Stellt ein Schlüsseldienst für das Öffnen und Erneuern eines Türschlosses einschließlich Anfahrt, Arbeitszeit, Ersatzschloss, Sicherheitsbeschlag und Feiertagszuschlag insgesamt 944,86 € in Rechnung, so handelt es sich um Wucher, wenn der ortsüblichen Betrag lediglich bei 273,00 € liegt. Dieser Betrag ergab sich vorliegend aus einem Sachverständigengutachten.
In einem solchen Fall ist der zwischen den Parteien geschlossene Werkvertrag ist wegen Sittenwidrigkeit gemäß § 138 Absatz 1 BGB nichtig. Ein Vertrag ist dann sittenwidrig, wenn ein auffälliges Missverhältnis von Leistung und Gegenleistung sowie eine verwerfliche Gesinnung besteht. Bei einem besonders groben Missverhältnis zwischen Leistung und Gegenleistung besteht nach der Rechtsprechung eine tatsächliche Vermutung für ein Handeln aus verwerflicher Gesinnung, die in der Regel eine weitere Prüfung subjektiver Voraussetzungen entbehrlich macht und die Sittenwidrigkeit des Vertrages begründet. Ein besonders grobes Missverhältnis zwischen Leistung und Gegenleistung liegt vor, wenn der Wert der Leistung "knapp" doppelt so hoch ist wie der der Gegenleistung.
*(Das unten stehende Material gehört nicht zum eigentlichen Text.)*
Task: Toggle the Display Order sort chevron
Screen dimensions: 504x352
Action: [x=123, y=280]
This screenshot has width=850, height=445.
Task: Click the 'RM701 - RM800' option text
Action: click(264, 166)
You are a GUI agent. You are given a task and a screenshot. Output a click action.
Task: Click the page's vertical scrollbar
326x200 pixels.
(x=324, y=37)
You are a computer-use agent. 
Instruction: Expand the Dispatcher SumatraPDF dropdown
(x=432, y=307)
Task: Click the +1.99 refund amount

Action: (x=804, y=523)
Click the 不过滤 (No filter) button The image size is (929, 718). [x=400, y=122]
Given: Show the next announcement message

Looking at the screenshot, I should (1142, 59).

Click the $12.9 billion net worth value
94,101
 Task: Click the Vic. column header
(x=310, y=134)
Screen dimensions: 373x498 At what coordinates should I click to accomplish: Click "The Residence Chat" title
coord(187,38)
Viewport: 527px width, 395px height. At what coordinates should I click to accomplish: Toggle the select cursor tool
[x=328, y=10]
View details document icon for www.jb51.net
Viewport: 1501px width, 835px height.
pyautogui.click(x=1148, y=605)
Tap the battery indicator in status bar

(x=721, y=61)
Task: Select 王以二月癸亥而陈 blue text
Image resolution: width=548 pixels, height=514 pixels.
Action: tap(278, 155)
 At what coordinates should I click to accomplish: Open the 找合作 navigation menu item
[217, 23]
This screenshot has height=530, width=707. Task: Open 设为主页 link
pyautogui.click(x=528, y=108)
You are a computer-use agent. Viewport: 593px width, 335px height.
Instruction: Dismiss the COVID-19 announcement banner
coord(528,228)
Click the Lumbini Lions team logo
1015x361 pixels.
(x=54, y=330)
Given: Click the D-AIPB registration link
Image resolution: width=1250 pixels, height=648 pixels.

Der Schlüsseldienst kann daher nur den objektiven Wert der von ihm erbrachten Leistungen beanspruchen, der nach den Feststellungen des Gutachtens maximal 273,00 € betrug.
Dieser Betrag war von der Rechnungssumme in Höhe von 944,86 € abzusetzen, so dass ein Betrag von 671,86 € zu erstatten war.